PROVIDED PASSAGE:
Clustering is the general study of grouping similar objects together. This definition is purposely very abstract, because what the objects are and how you define the "distance" between two objects both make a huge difference in the output, but the general algorithms remain similar in all cases. There are numerous clustering algorithms with different properties and different performance characteristics, but in this article I'll talk about single link clustering, or SLINK for short. Single link is one of the simplest clustering algorithms: it starts out with N clusters consisting of one object each, and at each step merges the two "closest" clusters. Single link clustering is easy to implement and I often use it to gain insight into hard-to-grasp data sets.

Clustering Geospatial Coordinates

An easy way to visualize how clustering works is by clustering points on a map. The distance metric is pretty obvious and the correct answer is easy to see at a glance. For example, below is a map of the approximate coordinates of 8 MongoDB offices: 4 in North America, 2 in Europe, 1 in the Middle East, and 1 in Australia. Intuitively, if you were to break these locations into 4 clusters based on distance, you'd cluster them into Australia, Europe, Middle East, and Australia. Click the below map for an interactive view.

First, let's set up this data in Node.js using some Turf.js helpers. First, install Turf. Over the last year Turf has been going overboard on micro-modules, npm scoped packages, and ES6 imports, even dropping support for require(), but the new cumbersome Turf workflow is not quite bad enough to consider forking, so please bear with me.

npm install @turf/helpers @turf/distance @turf/centroid
const { point } = require('@turf/helpers');
const centroid = require('@turf/centroid')['default'];
const distance = require('@turf/distance')['default'];

const cities = [
  'New York',
  'Palo Alto',
  'Austin',
  'Los Angeles',
  'Dublin',
  'London',
  'Tel Aviv',
  'Sydney'
];
const points = [
  [-73.9895767, 40.7572784], // New York
  [-122.1633558, 37.4419716], // Palo Alto
  [-97.8063463, 30.2453212], // Austin
  [-118.4674619, 34.1539733], // Los Angeles
  [-6.2325547, 53.332175], // Dublin
  [-0.1090697, 51.5065462], // London
  [34.7915409, 32.1039053], // Tel Aviv
  [151.2022304, -33.878484] // Sydney
].map((p, index) => {
  const pt = point(p);
  pt.properties.name = cities[index];
  return pt;
});

Now, the goal is to cluster these points using single link clustering. The general idea of the algorithm is this:

  • Start out with 8 clusters, each with one location
  • Pick the two closest clusters. In this case, "closest" is defined by minimum distance between the center of all points in cluster 1 and the center of all points in cluster 2.
  • Repeat until there are 4 clusters left.

Below is the actual implementation of the clustering algorithm:

// Create 8 clusters, each with one location. Each cluster has a
// center so we can compute the "distance" between two clusters
// by seeing how far apart their centers are.

DATASET:
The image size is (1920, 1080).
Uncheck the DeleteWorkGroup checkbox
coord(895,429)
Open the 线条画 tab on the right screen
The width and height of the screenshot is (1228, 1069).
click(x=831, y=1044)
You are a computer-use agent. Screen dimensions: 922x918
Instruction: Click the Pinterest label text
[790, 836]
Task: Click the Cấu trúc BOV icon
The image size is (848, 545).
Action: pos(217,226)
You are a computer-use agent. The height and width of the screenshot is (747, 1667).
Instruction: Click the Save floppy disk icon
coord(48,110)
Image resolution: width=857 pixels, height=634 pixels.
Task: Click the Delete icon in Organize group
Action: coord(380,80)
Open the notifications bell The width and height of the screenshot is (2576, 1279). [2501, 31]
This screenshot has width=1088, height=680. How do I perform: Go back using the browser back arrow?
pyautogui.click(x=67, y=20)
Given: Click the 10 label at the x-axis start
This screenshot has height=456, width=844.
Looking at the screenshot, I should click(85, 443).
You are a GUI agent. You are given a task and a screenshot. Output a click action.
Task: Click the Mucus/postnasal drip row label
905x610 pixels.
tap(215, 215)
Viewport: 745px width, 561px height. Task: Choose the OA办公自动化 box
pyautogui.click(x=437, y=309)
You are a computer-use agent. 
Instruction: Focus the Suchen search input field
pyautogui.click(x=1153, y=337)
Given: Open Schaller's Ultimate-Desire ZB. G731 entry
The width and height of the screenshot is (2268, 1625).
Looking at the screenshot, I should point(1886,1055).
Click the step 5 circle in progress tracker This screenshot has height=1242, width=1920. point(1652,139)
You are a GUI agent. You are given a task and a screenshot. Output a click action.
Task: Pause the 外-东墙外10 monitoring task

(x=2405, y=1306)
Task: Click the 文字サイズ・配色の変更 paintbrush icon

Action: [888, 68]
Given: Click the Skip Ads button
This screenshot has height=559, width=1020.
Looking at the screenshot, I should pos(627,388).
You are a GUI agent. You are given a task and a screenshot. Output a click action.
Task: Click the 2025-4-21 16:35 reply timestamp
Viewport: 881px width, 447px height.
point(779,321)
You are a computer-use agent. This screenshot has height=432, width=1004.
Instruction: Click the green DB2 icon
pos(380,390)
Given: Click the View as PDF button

TO DO:
A – Answer each question from the clustering article, one line per question:
(i) What short name does the article give single link clustering?
(ii) Which three Turf packages does the npm install command add?
(iii) In the outline of the algorithm, how is "closest" defined between two clusters?
B – Pick up the clustering article right after its last code comment and carry it on.

EXPECTED RESULTS:
A –
(i) SLINK
(ii) @turf/helpers, @turf/distance and @turf/centroid
(iii) By the minimum distance between the center of all points in cluster 1 and the center of all points in cluster 2

B –
const clusters = points.map(p => ({ locs: [p], center: p }));

while (clusters.length > 4) {
  // Find two closest clusters
  let minClusterDistance = Number.POSITIVE_INFINITY;
  let minClusterI = -1;
  let minClusterJ = -1;
  for (let i = 0; i < clusters.length; ++i) {
    for (let j = i + 1; j < clusters.length; ++j) {
      const dist = distance(clusters[i].center, clusters[j].center);
      if (dist < minClusterDistance) {
        minClusterDistance = dist;
        minClusterI = i;
        minClusterJ = j;
      }
    }
  }

  // Combine the two closest clusters by adding minClusterJ into minClusterI...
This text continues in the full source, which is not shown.